* BEGIN Information supplied *

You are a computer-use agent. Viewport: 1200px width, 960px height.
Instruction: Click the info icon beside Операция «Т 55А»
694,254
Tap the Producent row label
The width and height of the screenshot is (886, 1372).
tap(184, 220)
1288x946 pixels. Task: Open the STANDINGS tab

* END Information supplied *
* BEGIN Information supplied *

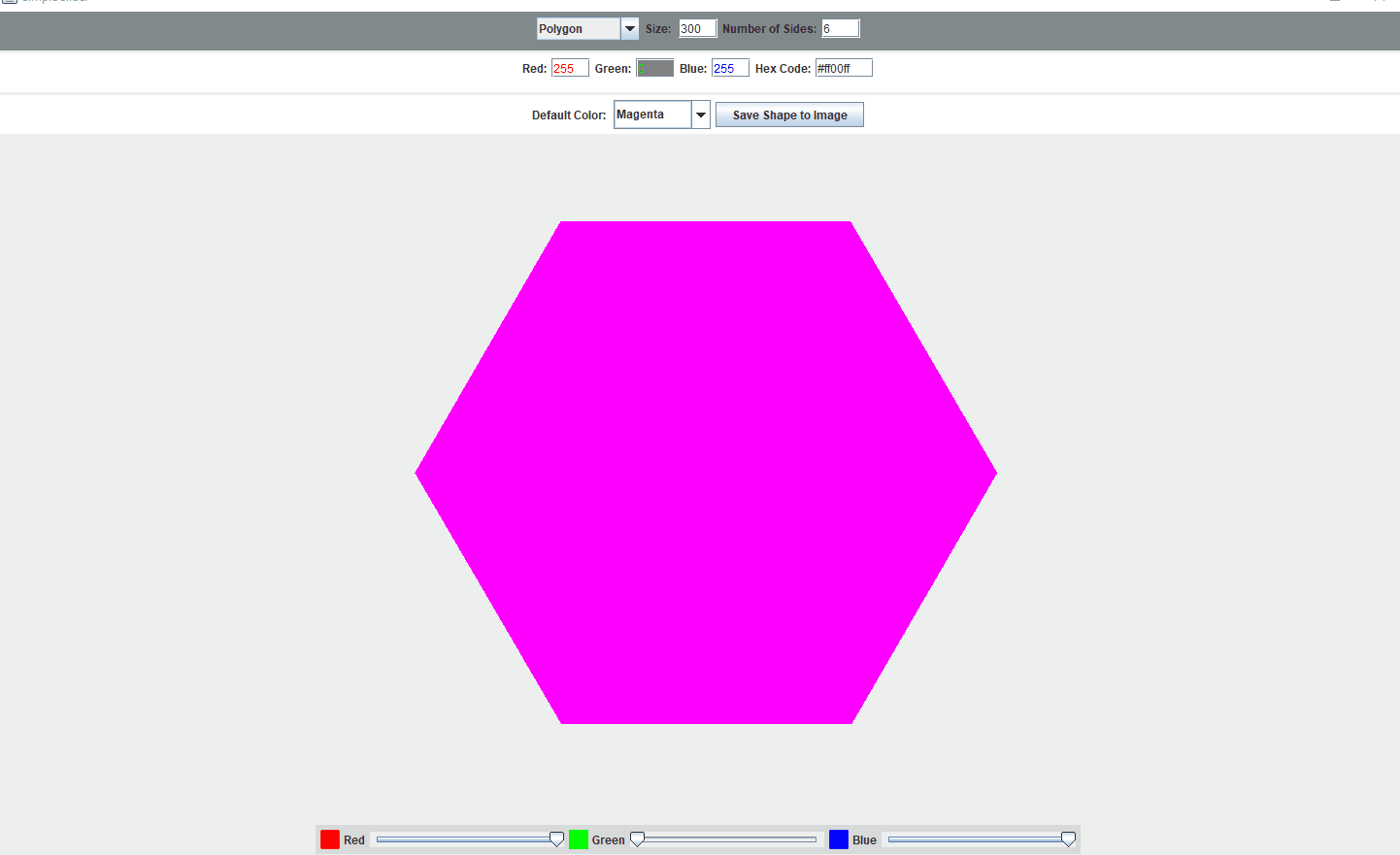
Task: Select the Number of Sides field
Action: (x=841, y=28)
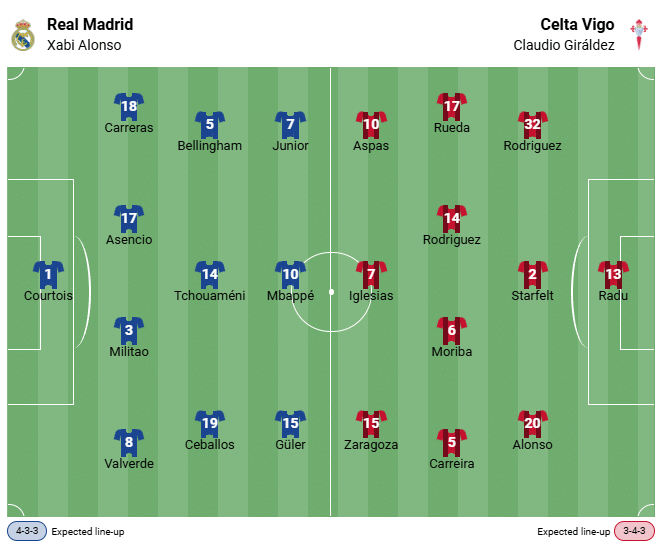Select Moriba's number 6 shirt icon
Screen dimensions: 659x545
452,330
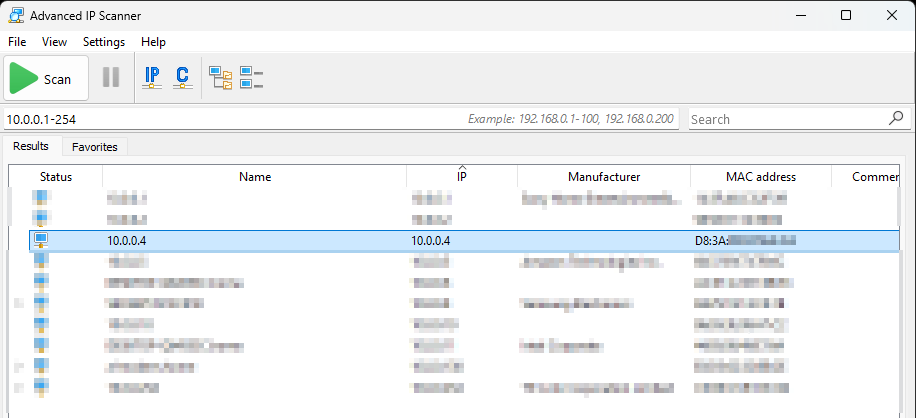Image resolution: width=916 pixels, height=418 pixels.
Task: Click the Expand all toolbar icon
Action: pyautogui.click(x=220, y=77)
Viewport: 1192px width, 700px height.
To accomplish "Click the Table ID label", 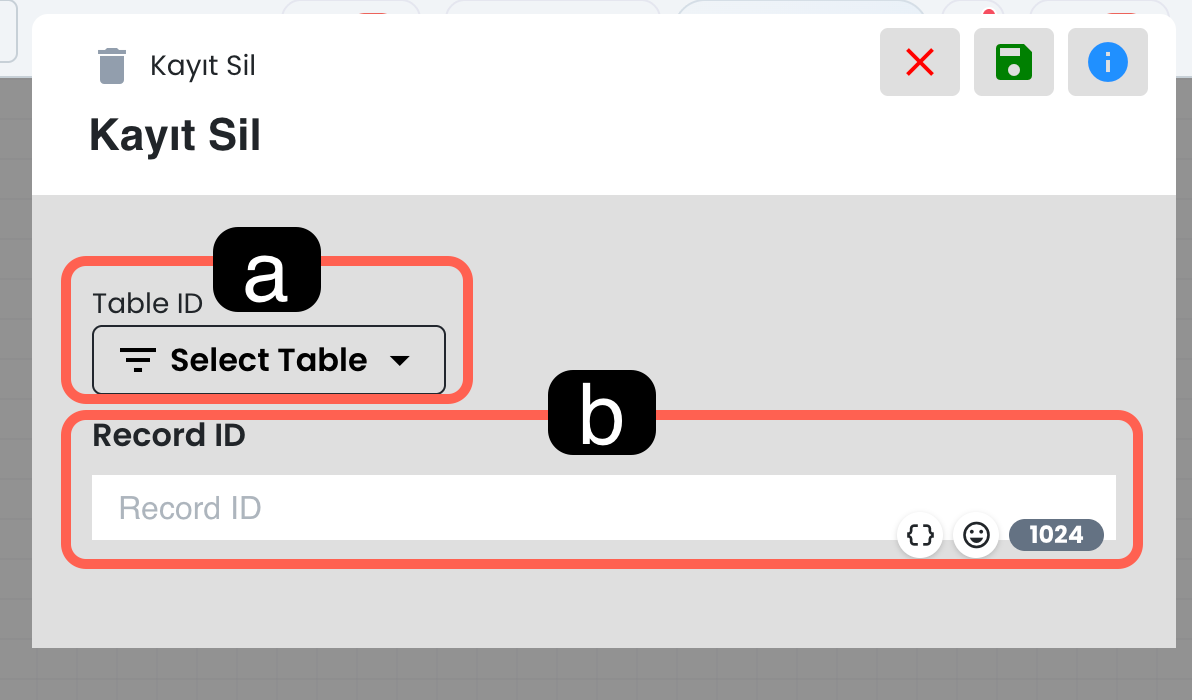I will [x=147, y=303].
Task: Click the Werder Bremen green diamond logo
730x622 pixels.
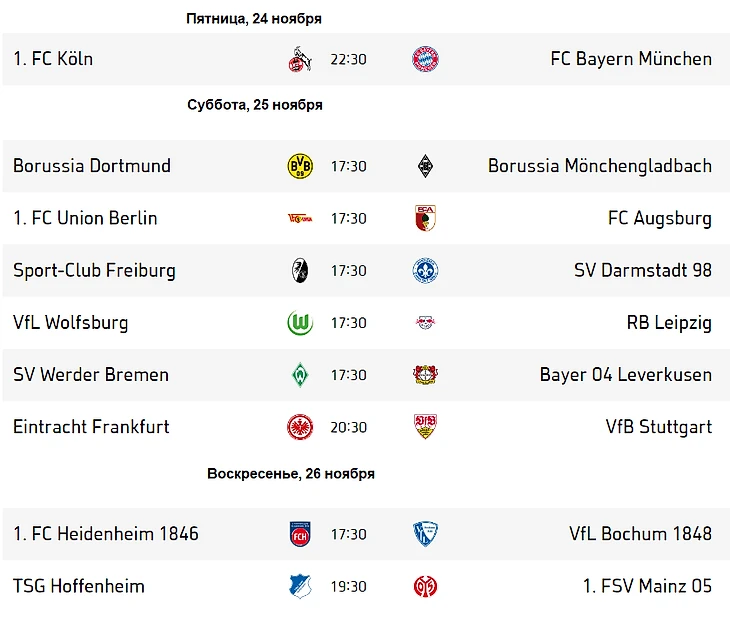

* END Information supplied *

▶ Your task:
Please convert the material lines into a Markdown table, starting at the line containing "You are a computer-use" and ending at the line containing "tap(184, 220)". Use the columns Row and Line, give each line a row number, and leave out blank lines.

▶ Output of the exercise:
| Row | Line |
|---|---|
| 1 | You are a computer-use agent. Viewport: 1200px width, 960px height. |
| 2 | Instruction: Click the info icon beside Операция «Т 55А» |
| 3 | 694,254 |
| 4 | Tap the Producent row label |
| 5 | The width and height of the screenshot is (886, 1372). |
| 6 | tap(184, 220) |